Le lieutenant, la main ensanglantée et plusieurs phalanges manquantes, leva la tête et disparut dans un torrent de flammes.
Un battement d'ailes transmit l'incendie à tout le reste du village. Adriel était à l'interface entre la lumière et l'obscurité. Il était le feu, voué à n'épargner aucun des almains sur son passage.
Quelques balles ricochèrent sur les écailles des platine de sa tête. Il n'y prêta pas d'attention et se posa, balayant les ruines d'une maison dévorée par les flammes pour se faire plus de place. Une villageoise qui avait survécu fut emprisonnée dans son regard. Il voulait savoir. Il extrairait ces informations de son cerveau, qu'elle le veuille ou non.

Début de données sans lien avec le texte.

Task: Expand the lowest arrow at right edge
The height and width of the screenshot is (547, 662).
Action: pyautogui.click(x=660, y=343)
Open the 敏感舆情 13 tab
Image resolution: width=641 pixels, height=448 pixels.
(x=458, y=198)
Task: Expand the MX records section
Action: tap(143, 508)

Une balle perdue la faucha et Adriel, surpris de ne pas l'avoir vu venir, chercha les almains coupables. Puis tout ceci lui sembla futile. Il balaya ce qu'il trouvait sur son passage, poursuivant la seule âme qui l'intéressait ici. Almira.
Il se projeta à l'extérieur du village d'un coup d'ailes et croisa son esprit. L'enfant avait profité de la confusion pour s'éloigner. Son âme était vide, plus rien pour elle ne faisait sens : il n'y avait plus que le chant des flammes, et le regard du draken.
C'est dans ce regard qu'elle reconnut le premier souvenir de sa vie précédente. Adriel le perçut en retour. Cette enfant que les scients avaient choisi serait bien Almira.
Qu'attends-tu ? Vis !
Oui, Almira vivait, et c'était tout ce qui lui importait. L'almaine qui l'avait précédée dans ce corps venait de prendre fin, avec le reste de ce monde paisible, cette existence futile qui l'entourait. Adriel ne ressentait aucune joie dans la destruction, mais il n'avait pas non plus d'amertume. Ce sentiment de vide autour de lui ne provenait que de la fillette ; dans ses yeux, désormais, était entrée l'étincelle du draken.